EXERCISE>
The lines to copy from the data below are those that hold the string "will".

SOURCE INFORMATION>
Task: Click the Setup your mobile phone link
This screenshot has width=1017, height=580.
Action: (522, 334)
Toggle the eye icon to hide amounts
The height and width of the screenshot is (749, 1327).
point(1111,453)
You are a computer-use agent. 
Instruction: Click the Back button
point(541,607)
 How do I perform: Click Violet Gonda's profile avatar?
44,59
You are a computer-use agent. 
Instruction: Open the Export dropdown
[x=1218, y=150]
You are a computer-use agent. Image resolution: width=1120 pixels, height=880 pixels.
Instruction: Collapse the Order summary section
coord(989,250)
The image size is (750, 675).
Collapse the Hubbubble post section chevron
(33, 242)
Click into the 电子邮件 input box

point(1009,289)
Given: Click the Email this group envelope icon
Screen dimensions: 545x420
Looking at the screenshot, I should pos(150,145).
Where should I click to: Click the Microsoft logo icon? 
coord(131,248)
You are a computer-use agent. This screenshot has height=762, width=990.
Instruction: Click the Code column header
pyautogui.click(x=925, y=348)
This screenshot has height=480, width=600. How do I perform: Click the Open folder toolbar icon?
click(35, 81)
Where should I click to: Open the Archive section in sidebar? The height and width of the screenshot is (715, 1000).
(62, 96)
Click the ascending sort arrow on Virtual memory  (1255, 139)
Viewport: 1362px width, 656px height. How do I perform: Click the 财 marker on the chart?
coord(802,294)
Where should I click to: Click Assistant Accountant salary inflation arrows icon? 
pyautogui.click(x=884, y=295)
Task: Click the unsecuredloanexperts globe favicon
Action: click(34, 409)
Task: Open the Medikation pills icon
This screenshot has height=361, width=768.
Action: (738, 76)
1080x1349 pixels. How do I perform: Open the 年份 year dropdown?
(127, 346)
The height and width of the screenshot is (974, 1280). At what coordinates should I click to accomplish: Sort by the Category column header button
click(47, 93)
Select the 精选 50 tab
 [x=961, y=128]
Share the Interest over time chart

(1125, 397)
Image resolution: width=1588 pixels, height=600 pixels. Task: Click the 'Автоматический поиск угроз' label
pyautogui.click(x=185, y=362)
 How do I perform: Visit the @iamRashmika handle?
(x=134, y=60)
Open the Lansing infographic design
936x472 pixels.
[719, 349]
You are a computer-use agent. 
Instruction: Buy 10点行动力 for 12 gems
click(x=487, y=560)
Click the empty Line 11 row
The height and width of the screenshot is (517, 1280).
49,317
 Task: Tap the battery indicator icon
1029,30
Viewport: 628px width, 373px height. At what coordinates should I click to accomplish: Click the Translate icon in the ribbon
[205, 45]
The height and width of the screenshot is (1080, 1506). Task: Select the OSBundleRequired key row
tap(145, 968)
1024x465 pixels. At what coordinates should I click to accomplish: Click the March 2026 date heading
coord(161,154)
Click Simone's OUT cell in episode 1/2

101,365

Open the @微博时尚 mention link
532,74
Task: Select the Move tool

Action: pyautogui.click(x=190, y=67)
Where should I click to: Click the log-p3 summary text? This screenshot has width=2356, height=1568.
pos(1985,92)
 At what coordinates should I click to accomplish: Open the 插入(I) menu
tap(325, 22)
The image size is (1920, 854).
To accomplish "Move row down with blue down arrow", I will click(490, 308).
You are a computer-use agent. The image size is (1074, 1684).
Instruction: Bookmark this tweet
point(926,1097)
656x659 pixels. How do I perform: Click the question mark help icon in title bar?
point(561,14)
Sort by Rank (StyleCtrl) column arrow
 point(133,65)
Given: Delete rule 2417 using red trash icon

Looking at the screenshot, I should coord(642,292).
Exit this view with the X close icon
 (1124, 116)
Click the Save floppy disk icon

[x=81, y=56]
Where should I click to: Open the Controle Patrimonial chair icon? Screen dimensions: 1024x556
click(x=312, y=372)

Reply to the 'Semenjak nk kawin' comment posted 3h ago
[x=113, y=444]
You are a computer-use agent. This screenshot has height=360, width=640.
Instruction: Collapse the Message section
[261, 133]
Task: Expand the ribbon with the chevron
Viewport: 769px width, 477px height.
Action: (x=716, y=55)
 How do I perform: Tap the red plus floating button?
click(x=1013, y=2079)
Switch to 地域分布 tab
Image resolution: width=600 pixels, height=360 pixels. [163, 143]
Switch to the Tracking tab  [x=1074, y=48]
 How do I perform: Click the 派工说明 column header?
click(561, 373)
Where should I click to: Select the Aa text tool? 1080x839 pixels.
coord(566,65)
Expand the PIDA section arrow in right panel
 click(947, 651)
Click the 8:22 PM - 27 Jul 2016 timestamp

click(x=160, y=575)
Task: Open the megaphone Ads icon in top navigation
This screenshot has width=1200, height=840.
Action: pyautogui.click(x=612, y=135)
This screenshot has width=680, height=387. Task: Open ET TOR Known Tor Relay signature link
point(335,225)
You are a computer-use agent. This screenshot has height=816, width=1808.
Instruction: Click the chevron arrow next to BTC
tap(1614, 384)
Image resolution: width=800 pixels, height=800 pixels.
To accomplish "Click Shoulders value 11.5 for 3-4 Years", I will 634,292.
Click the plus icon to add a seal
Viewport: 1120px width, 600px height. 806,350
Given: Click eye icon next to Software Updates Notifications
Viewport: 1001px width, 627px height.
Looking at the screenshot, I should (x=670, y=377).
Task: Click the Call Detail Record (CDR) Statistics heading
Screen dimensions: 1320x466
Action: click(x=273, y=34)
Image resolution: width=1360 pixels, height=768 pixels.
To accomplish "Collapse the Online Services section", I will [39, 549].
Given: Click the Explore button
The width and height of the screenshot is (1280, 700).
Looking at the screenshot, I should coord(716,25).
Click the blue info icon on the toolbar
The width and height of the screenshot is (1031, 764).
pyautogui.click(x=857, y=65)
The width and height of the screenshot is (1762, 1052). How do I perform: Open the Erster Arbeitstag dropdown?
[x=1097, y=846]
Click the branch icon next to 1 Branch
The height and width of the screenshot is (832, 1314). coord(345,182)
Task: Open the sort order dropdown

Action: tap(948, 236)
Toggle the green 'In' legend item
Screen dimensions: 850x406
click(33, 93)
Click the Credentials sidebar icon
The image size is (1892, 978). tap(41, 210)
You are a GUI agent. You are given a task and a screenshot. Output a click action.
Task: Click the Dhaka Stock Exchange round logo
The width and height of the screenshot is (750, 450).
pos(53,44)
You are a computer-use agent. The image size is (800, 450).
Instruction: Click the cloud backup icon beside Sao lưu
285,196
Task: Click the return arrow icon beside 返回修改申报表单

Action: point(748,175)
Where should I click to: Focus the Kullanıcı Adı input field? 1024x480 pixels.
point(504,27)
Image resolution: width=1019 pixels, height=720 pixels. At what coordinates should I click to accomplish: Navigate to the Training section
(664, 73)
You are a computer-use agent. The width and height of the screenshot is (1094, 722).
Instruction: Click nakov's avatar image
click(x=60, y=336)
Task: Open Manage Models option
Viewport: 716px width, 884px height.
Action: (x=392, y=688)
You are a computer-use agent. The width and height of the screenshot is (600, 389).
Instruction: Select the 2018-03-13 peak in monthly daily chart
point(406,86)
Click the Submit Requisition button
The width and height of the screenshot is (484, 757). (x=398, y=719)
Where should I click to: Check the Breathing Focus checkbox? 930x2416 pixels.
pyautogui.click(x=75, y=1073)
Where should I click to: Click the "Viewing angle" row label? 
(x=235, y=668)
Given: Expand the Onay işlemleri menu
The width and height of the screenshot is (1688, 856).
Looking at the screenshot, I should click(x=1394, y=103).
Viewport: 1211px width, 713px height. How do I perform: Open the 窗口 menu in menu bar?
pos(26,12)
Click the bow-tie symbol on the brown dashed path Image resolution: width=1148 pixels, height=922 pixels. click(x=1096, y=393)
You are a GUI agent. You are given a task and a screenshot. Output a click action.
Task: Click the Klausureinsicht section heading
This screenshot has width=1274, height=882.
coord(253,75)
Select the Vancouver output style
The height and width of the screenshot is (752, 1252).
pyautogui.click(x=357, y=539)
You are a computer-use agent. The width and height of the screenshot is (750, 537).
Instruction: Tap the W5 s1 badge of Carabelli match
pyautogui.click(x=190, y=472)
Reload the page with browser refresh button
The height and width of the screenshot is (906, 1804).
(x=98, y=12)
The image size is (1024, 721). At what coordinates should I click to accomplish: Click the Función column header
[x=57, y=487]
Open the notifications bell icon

ANSWER SPACE>
To accomplish "Move row down with blue down arrow", I will click(490, 308).
To accomplish "Click Shoulders value 11.5 for 3-4 Years", I will 634,292.
To accomplish "Collapse the Online Services section", I will [39, 549].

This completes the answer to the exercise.